Pharmacokinetic data for sirolimus for children and adults with renal transplants informed dosing algorithms.19 A target sirolimus plasma concentration of 2–6 ng/ml was selected based on in vitro preclinical studies20 off-label clinical experience,13 and with the aim of minimizing AEs. Given the known immunosuppressive effects of high-dose sirolimus, the lack of evidence that these doses are more efficacious in PROS, and the likely need for lifelong therapy we titrated dosing to achieve this target concentration. Steady state was defined as two consecutive concentrations within 10% of each other. Dosing and sirolimus monitoring regimens between the UK, France, and US sites are outlined in Supplemental Table S5. Treatment was paused during intercurrent infection, surgical intervention, or other AE when necessary.

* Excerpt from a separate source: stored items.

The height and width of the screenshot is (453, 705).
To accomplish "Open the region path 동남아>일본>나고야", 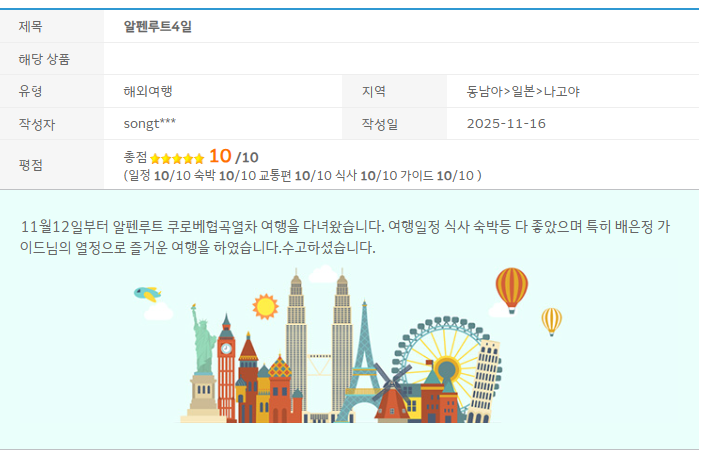I will coord(523,91).
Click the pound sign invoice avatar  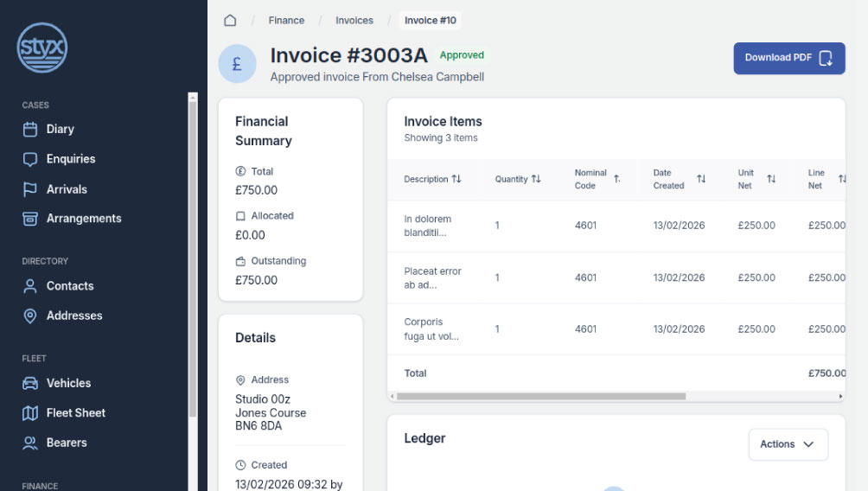[237, 64]
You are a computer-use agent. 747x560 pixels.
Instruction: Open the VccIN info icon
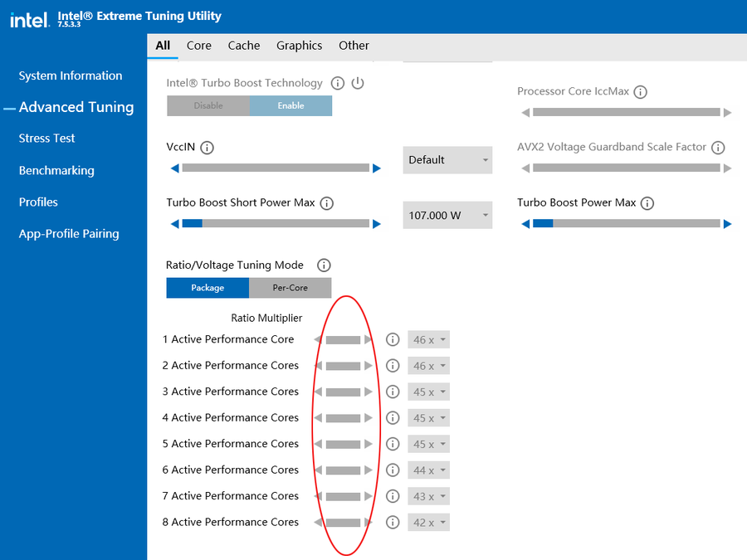(207, 148)
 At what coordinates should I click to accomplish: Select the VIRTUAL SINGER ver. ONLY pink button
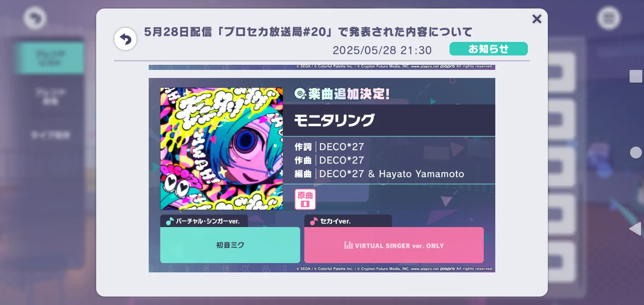click(x=394, y=245)
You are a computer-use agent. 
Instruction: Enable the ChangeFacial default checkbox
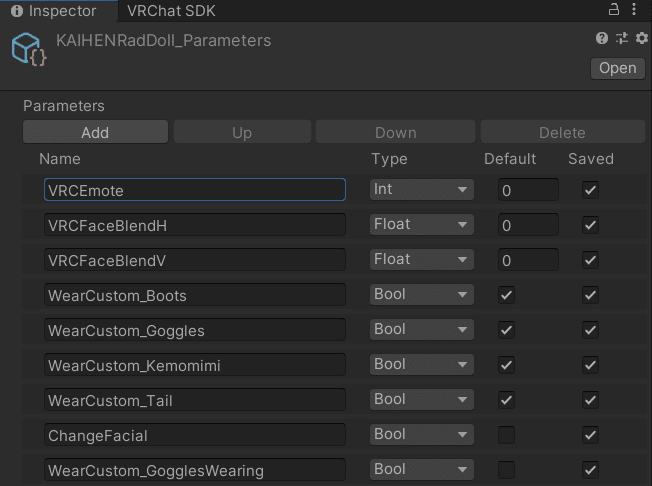tap(506, 434)
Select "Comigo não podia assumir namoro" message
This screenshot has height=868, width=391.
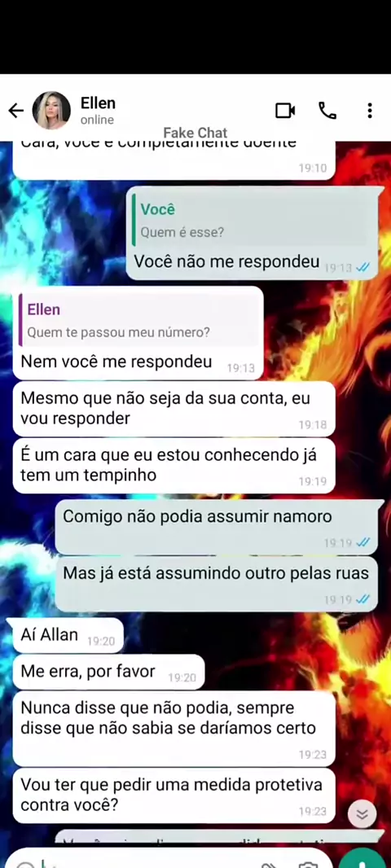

Laboratory assessments included blood cell counts, indices of renal function and liver function, fasting blood glucose and lipid profiles, and urinalysis including protein semiquantification. Sirolimus assays were performed in accredited clinical diagnostic laboratories.
Quantification of overgrowth
Affected sites were defined by clinical observation. Unaffected sites showed no overgrowth, nor evidence of skin or vascular abnormalities. Unaffected sites compared with affected sites were (in order of preference) the contralateral limb/truncal region, a limb or trunk on the same side, or any other site without clear involvement. Those with generalized, but asymmetric overgrowth were deemed to have no unaffected site.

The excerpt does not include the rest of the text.